Arum berdecak kemudian menyambar kunci mobil yang disodorkan oleh Mario. Setelah mendapatkan kunci itu, Arum langsung ke basement dan mengambil mobil lalu membawanya ke lobby. Tak lama setelah itu, terlihat Veni yang dipapah oleh Dian dan Mario. Mereka langsung membantu Veni masuk ke mobil. Mario mengambil alih setirnya. Meminta Arum untuk pindah ke kursi depan. Sedangkan Veni dan Dian duduk di belakang.
"Kita ke rumah sakit ya?" tawar Mario.
"Iya, kita ke rumah sakit aja. Periksain kandungan Veni. Mama takut cucu mama kenapa-kenapa."
"Nggak usah, Ma, Mar. Soalnya aku udah nggak kenapa-kenapa kok. Ini perutku juga udah nggak kram. Kita pulang aja ya."
Dian menggeleng. "Nggak. Nurut sama mama aja. Kamu itu lagi mengandung cucu mama. Mama nggak mau ada hal buruk yang terjadi sama cucu mama."
Veni hanya terdiam. Ia tak bisa membantah mama mertuanya. Setelah itu mobil Mario pun melaju dan meninggalkan mall. Hari yang seharusnya menjadi hari bersenang-senang untuk memilih perlengkapan bayinya menjadi hari yang harus membuatnya tegang dan takut jika ia harus mengecewakan dua orang yang sudah menyayanginya.
Perjalanan ke rumah sakit tak begitu jauh. Karena mereka sudah ada di pusat kota dan tinggal perjalanan sepuluh menit mereka sudah sampai.
Sesampainya di sana, Mario berhenti di depan pintu instalasi gawat darurat. Ia langsung memanggil perawat untuk menyediakan brankar dan membawa Veni untuk segera diatasi. Padahal Veni bisa berjalan sendiri. Tapi karena Mario yang terlalu panik maka dari itu ia langsung saja meminta perawat menyiapkan brankar.

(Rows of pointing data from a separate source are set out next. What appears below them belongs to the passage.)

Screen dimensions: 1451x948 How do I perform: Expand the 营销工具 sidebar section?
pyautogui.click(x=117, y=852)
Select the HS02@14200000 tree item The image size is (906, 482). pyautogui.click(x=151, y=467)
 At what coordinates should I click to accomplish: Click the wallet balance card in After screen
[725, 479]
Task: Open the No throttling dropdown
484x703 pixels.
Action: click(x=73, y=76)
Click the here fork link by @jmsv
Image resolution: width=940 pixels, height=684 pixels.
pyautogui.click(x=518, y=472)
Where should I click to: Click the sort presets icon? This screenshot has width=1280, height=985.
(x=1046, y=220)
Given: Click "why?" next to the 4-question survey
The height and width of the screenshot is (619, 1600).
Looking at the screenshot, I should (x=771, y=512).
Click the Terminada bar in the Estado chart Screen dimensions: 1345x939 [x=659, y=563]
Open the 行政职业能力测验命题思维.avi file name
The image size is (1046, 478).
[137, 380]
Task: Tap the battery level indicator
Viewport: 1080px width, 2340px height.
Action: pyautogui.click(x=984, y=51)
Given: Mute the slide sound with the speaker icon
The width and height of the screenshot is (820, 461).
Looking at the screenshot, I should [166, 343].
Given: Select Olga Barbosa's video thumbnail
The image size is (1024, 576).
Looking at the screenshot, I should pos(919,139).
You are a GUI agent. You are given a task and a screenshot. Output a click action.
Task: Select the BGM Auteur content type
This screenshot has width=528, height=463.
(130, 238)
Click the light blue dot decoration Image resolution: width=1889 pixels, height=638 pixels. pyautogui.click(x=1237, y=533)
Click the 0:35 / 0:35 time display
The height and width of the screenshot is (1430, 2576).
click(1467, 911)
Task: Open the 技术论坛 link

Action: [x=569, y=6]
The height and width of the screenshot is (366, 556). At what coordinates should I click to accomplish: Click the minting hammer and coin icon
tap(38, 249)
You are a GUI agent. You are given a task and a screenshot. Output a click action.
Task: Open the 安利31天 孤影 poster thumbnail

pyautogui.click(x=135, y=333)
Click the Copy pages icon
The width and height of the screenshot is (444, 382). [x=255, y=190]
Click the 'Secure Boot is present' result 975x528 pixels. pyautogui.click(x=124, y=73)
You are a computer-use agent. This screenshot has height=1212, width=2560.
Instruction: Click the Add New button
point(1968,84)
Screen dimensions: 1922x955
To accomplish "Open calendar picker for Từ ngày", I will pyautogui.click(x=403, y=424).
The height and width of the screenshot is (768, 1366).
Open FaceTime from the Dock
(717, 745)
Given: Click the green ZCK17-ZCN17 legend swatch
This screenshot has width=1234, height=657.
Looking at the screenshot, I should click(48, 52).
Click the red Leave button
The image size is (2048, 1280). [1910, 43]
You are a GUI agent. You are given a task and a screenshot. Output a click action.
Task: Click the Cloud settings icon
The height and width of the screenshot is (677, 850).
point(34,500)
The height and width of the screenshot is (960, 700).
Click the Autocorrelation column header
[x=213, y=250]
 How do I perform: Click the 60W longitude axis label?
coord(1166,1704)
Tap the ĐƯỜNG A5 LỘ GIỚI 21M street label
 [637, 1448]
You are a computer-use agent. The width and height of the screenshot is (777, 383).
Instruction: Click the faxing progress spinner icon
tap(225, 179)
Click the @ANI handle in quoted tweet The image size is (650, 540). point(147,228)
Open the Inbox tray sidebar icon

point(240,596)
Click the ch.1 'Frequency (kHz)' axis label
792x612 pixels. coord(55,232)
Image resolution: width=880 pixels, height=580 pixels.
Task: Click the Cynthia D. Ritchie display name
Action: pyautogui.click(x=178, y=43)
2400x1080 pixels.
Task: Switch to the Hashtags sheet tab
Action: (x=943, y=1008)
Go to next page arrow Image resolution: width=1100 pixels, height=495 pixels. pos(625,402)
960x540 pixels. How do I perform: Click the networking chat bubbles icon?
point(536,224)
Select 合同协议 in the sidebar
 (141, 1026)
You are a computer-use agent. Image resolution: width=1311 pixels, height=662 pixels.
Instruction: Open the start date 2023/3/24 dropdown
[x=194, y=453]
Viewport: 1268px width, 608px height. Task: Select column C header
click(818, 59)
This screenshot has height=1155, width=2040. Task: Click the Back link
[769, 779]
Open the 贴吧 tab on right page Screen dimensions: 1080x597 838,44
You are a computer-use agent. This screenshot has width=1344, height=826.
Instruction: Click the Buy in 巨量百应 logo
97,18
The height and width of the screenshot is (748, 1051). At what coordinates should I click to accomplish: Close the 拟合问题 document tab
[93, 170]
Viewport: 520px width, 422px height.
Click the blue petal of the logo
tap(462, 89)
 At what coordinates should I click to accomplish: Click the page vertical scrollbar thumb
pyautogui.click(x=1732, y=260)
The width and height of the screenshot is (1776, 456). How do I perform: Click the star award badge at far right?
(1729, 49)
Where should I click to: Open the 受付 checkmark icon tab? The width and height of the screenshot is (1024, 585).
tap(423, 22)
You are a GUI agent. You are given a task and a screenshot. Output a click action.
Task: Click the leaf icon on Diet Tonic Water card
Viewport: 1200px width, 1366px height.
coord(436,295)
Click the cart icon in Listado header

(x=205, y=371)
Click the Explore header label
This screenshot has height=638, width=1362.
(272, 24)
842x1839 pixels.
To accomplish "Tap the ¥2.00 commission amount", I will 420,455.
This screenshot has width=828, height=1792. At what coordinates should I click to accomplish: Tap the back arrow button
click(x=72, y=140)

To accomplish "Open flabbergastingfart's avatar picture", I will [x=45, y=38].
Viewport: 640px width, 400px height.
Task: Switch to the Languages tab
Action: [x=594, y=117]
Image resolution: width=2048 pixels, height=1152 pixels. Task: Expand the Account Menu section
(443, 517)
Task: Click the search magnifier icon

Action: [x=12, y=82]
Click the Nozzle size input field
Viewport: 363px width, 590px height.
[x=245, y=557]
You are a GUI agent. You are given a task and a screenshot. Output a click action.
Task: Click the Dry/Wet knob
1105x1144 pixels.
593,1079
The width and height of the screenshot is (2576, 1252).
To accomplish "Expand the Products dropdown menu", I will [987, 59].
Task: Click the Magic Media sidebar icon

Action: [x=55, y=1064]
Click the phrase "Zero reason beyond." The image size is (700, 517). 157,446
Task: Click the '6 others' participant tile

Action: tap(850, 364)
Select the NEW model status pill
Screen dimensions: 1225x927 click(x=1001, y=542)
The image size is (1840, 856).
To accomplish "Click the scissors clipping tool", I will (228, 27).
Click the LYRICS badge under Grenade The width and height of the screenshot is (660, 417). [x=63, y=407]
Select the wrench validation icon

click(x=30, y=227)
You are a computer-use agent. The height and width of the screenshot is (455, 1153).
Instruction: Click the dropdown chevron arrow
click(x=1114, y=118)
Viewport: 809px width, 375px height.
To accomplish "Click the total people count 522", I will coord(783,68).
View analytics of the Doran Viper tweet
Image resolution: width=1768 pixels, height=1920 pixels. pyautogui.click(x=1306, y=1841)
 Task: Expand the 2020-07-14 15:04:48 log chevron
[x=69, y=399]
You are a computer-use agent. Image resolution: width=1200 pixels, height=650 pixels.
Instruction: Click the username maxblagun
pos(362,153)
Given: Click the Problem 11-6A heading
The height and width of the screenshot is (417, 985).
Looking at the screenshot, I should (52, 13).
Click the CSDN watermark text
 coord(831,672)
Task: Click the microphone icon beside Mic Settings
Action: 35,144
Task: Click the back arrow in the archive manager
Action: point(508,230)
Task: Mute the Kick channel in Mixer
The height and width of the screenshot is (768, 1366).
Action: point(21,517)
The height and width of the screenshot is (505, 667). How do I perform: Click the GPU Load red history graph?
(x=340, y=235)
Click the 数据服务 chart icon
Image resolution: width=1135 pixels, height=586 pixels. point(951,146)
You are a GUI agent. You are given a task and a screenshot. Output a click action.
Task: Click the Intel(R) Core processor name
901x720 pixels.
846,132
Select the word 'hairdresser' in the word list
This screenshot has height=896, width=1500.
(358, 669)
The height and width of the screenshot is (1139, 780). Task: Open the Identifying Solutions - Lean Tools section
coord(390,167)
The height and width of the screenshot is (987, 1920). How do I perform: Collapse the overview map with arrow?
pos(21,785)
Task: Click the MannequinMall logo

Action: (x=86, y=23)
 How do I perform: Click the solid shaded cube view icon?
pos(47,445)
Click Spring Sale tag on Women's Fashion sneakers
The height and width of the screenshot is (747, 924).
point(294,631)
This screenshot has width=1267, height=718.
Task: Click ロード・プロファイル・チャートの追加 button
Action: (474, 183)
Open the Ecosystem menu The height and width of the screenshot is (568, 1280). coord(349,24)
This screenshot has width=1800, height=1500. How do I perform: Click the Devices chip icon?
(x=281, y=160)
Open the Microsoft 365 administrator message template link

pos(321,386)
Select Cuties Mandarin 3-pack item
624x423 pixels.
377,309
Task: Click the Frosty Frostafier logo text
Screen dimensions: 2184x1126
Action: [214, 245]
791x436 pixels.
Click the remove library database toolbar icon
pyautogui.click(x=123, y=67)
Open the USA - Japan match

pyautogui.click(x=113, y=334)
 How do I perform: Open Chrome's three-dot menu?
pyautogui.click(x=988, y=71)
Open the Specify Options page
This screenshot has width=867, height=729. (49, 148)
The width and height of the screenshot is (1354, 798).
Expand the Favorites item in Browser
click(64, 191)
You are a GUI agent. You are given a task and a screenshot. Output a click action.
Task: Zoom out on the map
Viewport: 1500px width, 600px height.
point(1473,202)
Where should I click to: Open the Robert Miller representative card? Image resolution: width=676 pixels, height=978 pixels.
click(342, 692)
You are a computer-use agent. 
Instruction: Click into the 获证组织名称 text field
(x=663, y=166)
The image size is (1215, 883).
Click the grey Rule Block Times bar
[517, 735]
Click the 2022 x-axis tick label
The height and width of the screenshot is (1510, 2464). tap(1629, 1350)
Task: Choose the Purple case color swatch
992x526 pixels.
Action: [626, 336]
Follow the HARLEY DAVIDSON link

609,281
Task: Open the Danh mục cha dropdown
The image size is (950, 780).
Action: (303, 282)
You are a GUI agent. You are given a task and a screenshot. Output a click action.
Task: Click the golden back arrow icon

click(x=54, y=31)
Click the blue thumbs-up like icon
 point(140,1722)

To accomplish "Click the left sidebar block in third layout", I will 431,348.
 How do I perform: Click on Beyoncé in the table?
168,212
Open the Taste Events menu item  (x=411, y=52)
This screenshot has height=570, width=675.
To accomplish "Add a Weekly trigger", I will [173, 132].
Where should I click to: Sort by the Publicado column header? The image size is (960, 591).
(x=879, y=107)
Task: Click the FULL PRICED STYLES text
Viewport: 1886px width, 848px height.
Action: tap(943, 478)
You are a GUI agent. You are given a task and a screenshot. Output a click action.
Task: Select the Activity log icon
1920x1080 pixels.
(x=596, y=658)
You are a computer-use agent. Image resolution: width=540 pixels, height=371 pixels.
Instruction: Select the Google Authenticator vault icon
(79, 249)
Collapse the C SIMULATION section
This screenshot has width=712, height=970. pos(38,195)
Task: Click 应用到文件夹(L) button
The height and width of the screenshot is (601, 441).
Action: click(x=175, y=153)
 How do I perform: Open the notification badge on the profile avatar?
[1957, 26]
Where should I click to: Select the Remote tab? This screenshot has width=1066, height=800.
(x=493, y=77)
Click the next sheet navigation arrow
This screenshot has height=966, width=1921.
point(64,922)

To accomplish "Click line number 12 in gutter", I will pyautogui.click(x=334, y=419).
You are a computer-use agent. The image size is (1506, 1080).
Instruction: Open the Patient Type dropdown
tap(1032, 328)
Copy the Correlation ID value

"Mau melahirkan, Bu?" tanya seorang perawat yang sudah panik membawa brankar bersama salah satu rekannya.
Veni menggeleng. "Belum kok, Sus. Tadi kram perut dan pingsan terus ini mau periksa aja."
"Iya, Bu."
Perawat itu pun bersiap membantu Veni naik ke brankar. Tapi Veni langsung menahan diri.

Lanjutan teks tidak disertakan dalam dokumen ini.